--- start RECORDED DATA ---
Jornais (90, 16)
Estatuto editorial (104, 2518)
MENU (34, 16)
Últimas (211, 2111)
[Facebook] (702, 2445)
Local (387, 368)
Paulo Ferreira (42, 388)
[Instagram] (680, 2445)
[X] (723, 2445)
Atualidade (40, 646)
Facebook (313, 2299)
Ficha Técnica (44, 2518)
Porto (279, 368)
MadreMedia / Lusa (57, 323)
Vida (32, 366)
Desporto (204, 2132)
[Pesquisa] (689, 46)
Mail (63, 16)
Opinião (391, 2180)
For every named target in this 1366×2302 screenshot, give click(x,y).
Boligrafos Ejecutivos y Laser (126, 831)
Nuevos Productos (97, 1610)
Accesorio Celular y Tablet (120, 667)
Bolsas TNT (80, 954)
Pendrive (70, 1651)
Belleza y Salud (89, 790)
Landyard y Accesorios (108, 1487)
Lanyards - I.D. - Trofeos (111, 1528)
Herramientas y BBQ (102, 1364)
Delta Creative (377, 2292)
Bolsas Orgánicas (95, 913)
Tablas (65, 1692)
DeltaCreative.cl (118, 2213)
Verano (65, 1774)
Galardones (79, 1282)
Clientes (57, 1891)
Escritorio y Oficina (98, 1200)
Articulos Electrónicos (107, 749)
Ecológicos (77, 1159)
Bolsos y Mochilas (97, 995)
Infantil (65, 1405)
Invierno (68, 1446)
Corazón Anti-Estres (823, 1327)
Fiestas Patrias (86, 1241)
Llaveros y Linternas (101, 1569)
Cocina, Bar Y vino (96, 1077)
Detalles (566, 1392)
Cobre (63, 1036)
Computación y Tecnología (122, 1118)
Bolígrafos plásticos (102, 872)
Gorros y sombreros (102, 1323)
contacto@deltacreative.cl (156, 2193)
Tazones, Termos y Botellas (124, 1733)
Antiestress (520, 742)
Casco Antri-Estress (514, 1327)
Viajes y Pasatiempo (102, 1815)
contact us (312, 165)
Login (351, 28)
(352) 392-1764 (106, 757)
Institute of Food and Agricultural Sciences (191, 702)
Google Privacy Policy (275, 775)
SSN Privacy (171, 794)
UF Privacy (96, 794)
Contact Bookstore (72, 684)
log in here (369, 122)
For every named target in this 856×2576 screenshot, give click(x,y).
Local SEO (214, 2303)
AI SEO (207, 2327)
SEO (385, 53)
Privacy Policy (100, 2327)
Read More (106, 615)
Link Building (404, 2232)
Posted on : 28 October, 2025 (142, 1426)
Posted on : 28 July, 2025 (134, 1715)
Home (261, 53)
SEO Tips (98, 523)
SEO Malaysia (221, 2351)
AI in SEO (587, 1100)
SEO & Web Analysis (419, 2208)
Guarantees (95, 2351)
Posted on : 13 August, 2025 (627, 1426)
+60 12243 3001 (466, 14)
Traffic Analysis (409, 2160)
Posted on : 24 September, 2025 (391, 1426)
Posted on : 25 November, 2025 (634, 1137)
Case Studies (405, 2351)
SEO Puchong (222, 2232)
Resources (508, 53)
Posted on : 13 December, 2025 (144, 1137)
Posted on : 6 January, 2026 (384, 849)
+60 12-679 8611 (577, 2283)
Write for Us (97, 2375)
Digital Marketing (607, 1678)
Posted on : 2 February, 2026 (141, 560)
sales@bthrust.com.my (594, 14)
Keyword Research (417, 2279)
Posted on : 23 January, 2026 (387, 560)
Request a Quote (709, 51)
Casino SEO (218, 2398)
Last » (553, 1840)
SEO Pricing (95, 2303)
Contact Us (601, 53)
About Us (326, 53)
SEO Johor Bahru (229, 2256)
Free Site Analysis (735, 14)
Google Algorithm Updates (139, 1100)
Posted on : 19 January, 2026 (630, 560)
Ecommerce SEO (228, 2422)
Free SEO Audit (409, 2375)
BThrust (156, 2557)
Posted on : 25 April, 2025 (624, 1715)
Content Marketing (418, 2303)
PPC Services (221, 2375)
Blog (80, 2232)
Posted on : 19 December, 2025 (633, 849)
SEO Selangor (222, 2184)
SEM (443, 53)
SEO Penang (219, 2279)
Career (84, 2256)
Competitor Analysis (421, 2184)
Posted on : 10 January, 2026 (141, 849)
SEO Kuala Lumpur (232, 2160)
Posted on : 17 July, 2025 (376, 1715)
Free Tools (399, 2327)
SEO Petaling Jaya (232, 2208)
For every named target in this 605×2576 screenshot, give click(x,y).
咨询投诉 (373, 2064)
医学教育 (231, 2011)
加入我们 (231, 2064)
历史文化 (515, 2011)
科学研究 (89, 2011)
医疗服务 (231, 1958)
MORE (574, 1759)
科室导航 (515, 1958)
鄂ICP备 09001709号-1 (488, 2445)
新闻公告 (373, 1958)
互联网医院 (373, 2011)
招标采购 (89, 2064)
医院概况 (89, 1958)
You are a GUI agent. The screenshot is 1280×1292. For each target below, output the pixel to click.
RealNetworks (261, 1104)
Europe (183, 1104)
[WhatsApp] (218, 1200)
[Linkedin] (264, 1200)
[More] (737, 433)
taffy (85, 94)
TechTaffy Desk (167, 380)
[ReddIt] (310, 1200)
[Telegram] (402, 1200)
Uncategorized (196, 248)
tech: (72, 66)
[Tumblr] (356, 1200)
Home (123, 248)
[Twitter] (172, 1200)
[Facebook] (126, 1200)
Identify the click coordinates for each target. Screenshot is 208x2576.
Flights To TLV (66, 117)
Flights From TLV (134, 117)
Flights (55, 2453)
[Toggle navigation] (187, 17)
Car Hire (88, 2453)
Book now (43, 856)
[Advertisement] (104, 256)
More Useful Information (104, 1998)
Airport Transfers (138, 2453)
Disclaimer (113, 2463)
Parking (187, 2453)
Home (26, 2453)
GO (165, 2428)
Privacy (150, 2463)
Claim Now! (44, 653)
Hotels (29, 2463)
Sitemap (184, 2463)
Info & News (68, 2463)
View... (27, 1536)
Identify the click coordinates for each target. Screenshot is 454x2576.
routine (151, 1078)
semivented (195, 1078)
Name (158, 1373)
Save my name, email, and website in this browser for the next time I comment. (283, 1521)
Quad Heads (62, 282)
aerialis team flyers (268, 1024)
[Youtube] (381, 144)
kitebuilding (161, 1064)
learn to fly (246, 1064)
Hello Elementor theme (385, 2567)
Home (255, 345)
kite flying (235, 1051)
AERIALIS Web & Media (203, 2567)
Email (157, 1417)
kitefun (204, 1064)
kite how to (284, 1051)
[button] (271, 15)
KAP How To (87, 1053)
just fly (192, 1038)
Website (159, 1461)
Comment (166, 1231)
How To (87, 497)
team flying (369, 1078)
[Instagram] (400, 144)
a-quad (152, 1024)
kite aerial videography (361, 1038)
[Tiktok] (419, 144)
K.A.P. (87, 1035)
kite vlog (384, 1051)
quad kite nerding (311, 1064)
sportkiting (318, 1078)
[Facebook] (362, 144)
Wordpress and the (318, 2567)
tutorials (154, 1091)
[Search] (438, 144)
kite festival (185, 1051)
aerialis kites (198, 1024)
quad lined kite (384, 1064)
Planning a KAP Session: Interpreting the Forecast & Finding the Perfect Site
--- end RECORDED DATA ---
WRITTEN EXERCISE
Pick out every line in the data above that contains the string "each", and copy those lines in full.

TASK SOLUTION
You are a GUI agent. The screenshot is 1280×1292. For each target below, output the pixel to click.
Identify the click coordinates for each target. Screenshot is 208x2576.
Identify the click coordinates for each target. Screenshot is 454x2576.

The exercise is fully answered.